3.0 KiB
+++ title = "§9 Generating Embeddings in Rust" priority = 5 status = "done" ticket_type = "task" dependencies = [] +++
§9 Generating Embeddings in Rust — Stub to fill
File: edu/src/vector-db.md, section ### 9. Generating Embeddings in Rust
Replace this stub line with full section content:
Before you can search by meaning, you need a way to convert text into vectors. [...] 🚧 Full content tracked in [nbd:4c961f].
This is a reading lesson with short code snippets — not a full exercise. The reader should finish with working embedding code they can use in §10–§12. Target 400–600 words.
Learning objectives
- Know two approaches to generating embeddings in Rust: local model (fastembed) and HTTP API
- Understand how to call fastembed to embed strings locally with no API key
- Understand how to call an OpenAI-compatible embeddings endpoint
- Know which approach to use for the exercises and why (fastembed — offline, deterministic)
- Understand how embedding dimension affects the
F32_BLOB(d)column type
Content to write
Option A — fastembed-rs (local, recommended for exercises). No API key required, works offline, CPU-only, deterministic results.
Cargo.toml addition:
fastembed = "4"
Basic usage (BGE-Small-EN-v1.5, 384 dimensions, ~130MB model downloaded once to ~/.cache/huggingface/hub/ on first run):
use fastembed::{TextEmbedding, InitOptions, EmbeddingModel};
let model = TextEmbedding::try_new(
InitOptions::new(EmbeddingModel::BGESmallENV15)

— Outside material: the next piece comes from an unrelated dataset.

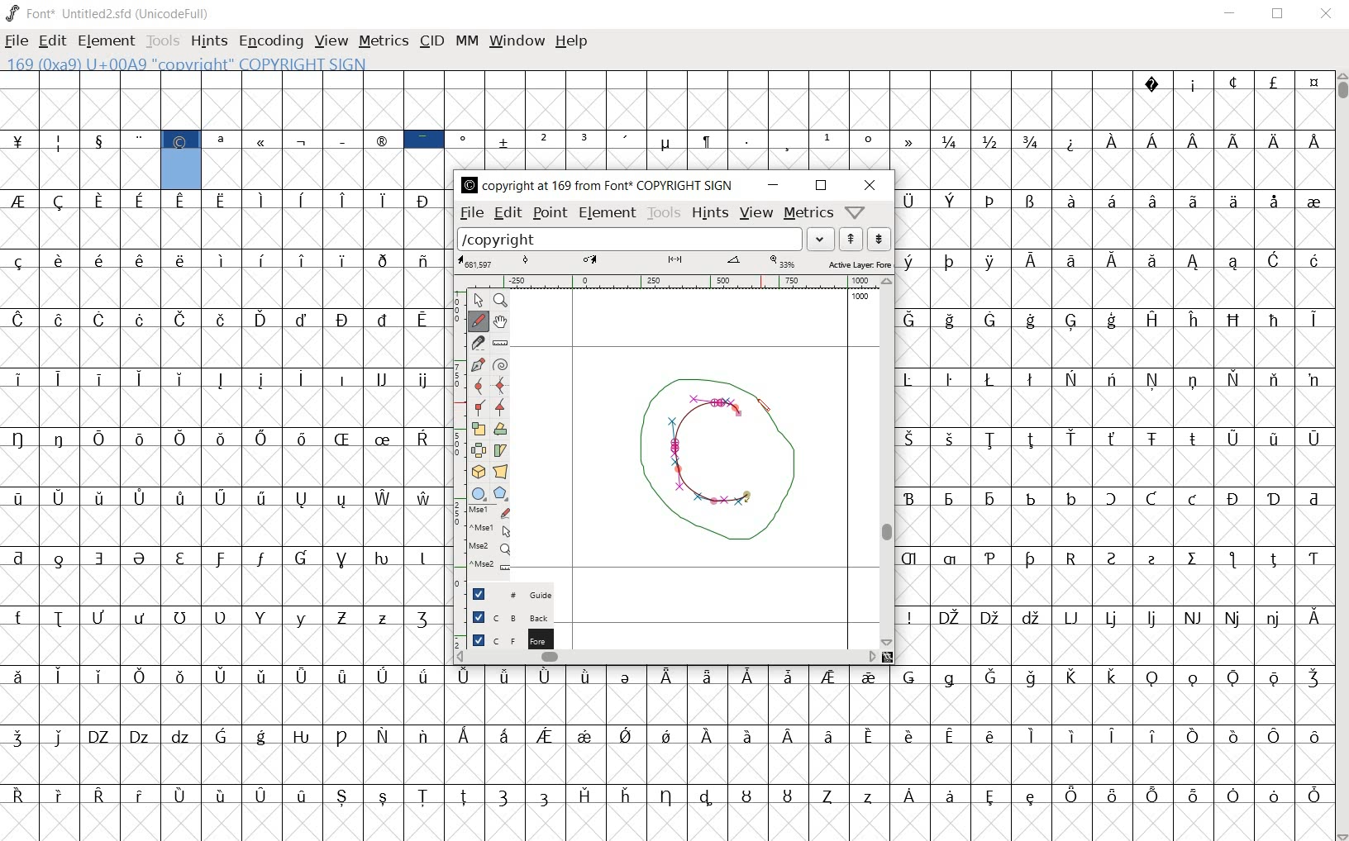  What do you see at coordinates (1340, 457) in the screenshot?
I see `scrollbar` at bounding box center [1340, 457].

.with_show_download_progress(true),
)?;
let docs = vec!["hello world", "Rust is fast"];
let embeddings: Vec<Vec<f32>> = model.embed(docs, None)?;
// embeddings[0].len() == 384
Batch embedding (passing multiple strings at once) is more efficient than embedding one at a time — use a single model.embed() call for the whole corpus.

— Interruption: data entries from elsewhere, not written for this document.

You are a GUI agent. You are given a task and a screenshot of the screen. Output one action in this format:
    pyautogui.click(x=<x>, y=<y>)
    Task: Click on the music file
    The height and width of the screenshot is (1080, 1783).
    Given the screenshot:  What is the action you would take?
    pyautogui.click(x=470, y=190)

Option B — HTTP API (OpenAI-compatible). Higher quality models, requires API key and network access.
Cargo.toml additions:
reqwest = { version = "0.12", features = ["json"] }
serde = { version = "1", features = ["derive"] }
serde_json = "1"
Show a minimal async function that POSTs to the embeddings endpoint and returns Vec<Vec<f32>>. Include the request/response struct definitions with serde derives. API key from std::env::var("OPENAI_API_KEY").
Choosing between them. Recommend fastembed for §10–§12 because: no API key, no network dependency, deterministic results (important for exercises), sub-100ms per batch on CPU. Use the HTTP approach when you need a specific production-grade model or have one already deployed.
Dimensionality note. The F32_BLOB(d) column type must match the model's output dimension exactly — you cannot mix dimensions. Change the DDL from the toy F32_BLOB(3) used in §6–§8 to F32_BLOB(384) for BGE-Small, F32_BLOB(768) for all-MiniLM-L6-v2, or F32_BLOB(1536) for OpenAI text-embedding-3-small. The index must also be dropped and recreated if you change the dimension.